# Transform continuous variables for logistic regression

I have large survey data, a binary outcome variable and many explanatory variables including binary and continuous. I am building model sets (experimenting with both GLM and mixed GLM) and using information theoretic approaches to select the top model. I carefully examined the explanatories (both continuous and categorical) for correlations and I am only using those in the same model that have a Pearson or Phicorr coeff less than 0.3. I would like to give all of my continuous variables a fair chance in competing for the top model. In my experience, transforming those that need it based on skew improves the model they participate in (lower AIC).

My first question is: is this improvement because transformation improves the linearity with the logit?
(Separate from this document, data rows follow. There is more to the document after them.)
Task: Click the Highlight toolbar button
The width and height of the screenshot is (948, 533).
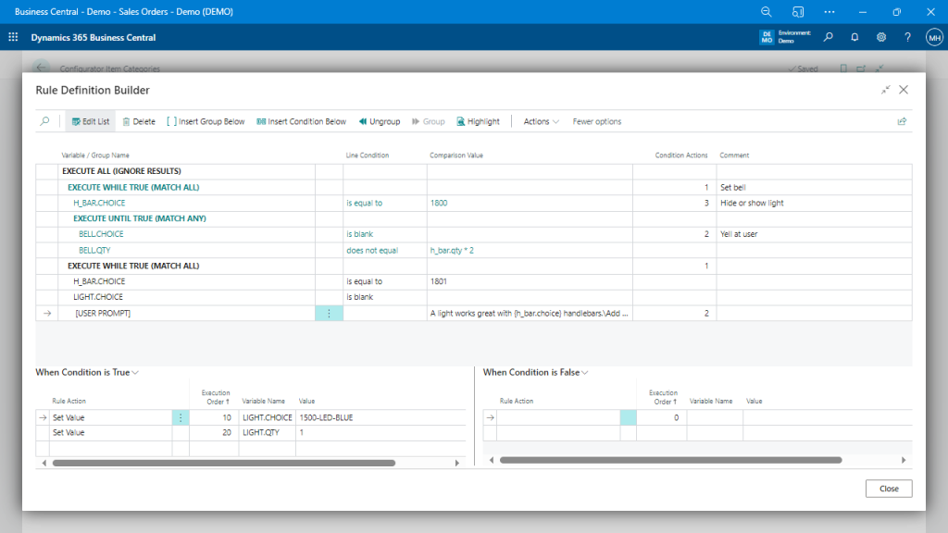Action: coord(478,121)
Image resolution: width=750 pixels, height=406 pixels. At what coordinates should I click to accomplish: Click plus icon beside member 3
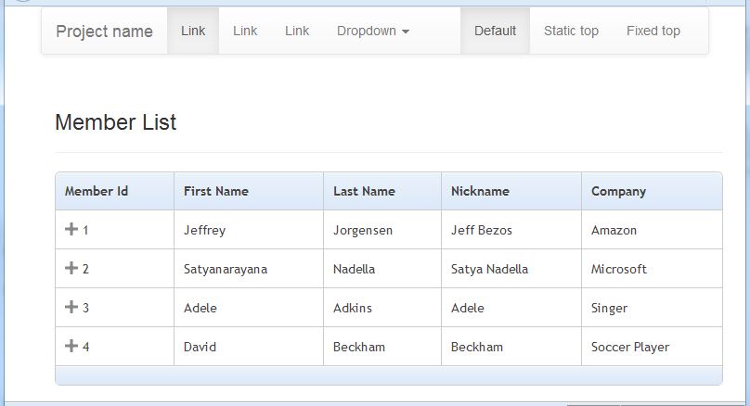[71, 307]
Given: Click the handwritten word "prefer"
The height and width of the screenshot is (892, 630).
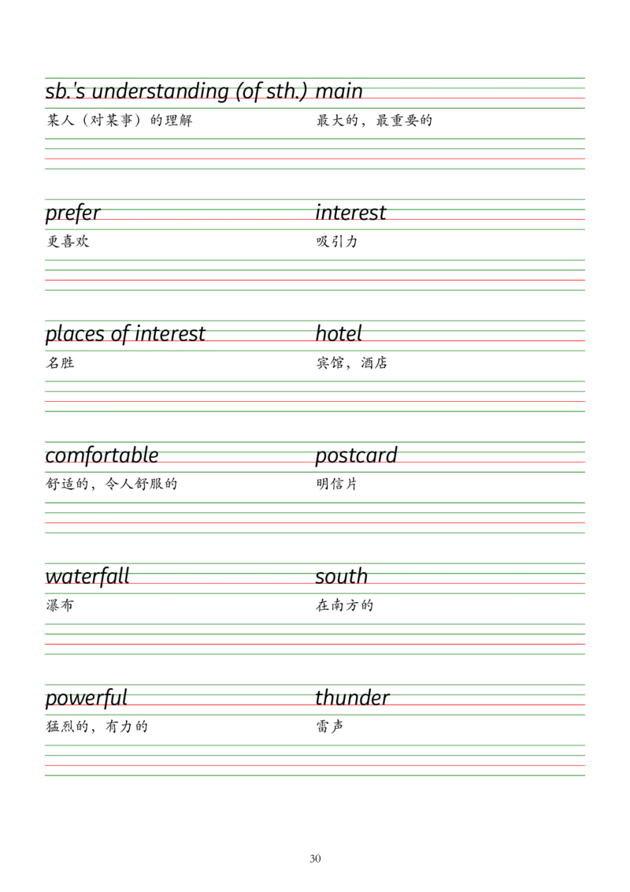Looking at the screenshot, I should click(x=72, y=214).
Or is correcting skew improves the balance of the explanatory variables somehow by making the data more symmetric? I wish I understood the mathematical reasons behind this but for now, if someone could explain this in easy terms, that would be great. If you have any references I could use, I would really appreciate it.

Many internet sites say that because normality is not an assumption in binary logistic regression, do not transform the variables. But I feel that by not transforming my variables I leave some at disadvantage compared to others and it might affect what the top model is and changes the inference (well, it usually does not, but in some datasets it does). Some of my variables perform better when log transformed, some when squared (different direction of skew) and some untransformed.

Would someone be able to give me a guideline what to be careful about when transforming explanatory variables for logistic regression and if not to do it, why not?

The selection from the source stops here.